Şahıs kutsandıkça mitleşiyor, hayata ve yeryüzüne inmiyor.

Peygamberlerin ve kutsal zatların filminin olamayacağı fikri tamamen şehir efsanesi.”

İNSANLARIN HAZLARI...

Malum inananlar için bu Dünya geçici ve insanların değer verdiği yaşadığı hazlar farklı.

Bakın bu konudaki tespiti nedir?

"4 türlü haz var (2S 2Ş):

1-Servet/zenginlik hazzı (şeytanın sağdan yaklaşması)

2-Siyaset/makam hazzı (soldan yaklaşması)

3-Şöhret/ün hazzı (arkadan yaklaşması)

4-Şehvet/cinsellik hazzı (önden yaklaşması)

Araştırmada bunlardan en kuvvetlisi siyaset/makam/hükmetme hazzı çıkmış..."

Peki bu konuda sizin bir fikriniz var mı?

ADALET DEVLETİ...

Bir de duyuru yapıyor köşesinde R.İhsan Eliaçık.

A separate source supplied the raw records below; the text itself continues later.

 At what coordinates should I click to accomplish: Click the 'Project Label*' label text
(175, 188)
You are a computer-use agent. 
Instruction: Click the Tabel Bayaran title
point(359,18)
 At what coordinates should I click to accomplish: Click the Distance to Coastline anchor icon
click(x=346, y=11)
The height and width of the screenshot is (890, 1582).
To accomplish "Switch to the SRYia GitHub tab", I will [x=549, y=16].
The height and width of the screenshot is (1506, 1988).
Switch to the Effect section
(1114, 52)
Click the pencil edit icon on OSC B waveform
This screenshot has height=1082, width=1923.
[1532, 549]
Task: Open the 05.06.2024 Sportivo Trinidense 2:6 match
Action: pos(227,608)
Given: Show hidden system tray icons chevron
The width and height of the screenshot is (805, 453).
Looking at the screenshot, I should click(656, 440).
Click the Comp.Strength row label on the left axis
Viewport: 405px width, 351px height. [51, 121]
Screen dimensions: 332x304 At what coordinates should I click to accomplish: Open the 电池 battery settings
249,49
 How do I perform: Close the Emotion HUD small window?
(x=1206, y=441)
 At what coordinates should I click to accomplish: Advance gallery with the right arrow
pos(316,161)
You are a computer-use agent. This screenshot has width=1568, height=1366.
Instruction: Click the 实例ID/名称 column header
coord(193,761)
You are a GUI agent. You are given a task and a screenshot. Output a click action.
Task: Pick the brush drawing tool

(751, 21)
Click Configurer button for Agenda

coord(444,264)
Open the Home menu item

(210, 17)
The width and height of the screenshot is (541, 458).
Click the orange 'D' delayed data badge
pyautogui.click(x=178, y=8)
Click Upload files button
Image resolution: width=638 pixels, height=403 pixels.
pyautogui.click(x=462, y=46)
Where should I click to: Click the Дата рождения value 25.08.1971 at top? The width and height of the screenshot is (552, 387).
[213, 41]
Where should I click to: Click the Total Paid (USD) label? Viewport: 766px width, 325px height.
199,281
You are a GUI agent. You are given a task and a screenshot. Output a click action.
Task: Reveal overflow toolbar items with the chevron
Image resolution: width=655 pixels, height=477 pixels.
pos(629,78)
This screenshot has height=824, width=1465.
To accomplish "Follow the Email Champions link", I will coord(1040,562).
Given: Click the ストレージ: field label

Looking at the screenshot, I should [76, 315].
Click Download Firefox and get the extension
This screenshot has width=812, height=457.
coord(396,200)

“Adalet Devleti kitabım 2003 yılında çıktı. 

Değişim Dergisi'nde bir dizi makale halinde ilk bölümlerini yayınlamıştım. Erdemliler İttifakı, Adalet Devleti başlıklı son sayılarından birinde kapak yapmıştık.

Pınarhisarı Cezaevi'ne ziyarete giden bir gurup arkadaş Tayyip Erdoğan bu makalelerin yazarını soruyor, bir dizi ders yapalım diyor, birlikte gidelim dedi. 

Ben gitmedim.

Daha sonra Tayyip Erdoğan'ı 'Biz Erdemliler hareketiyiz, adalet devletini kuracağız, ortak iyiyi iktidar yapacağız, garip gurebanın fakir fukaranın hakkını savunacağız, lojmanlarda oturmayacağız halkın içinde oturacağız...' diye nutuk atarken gördüm.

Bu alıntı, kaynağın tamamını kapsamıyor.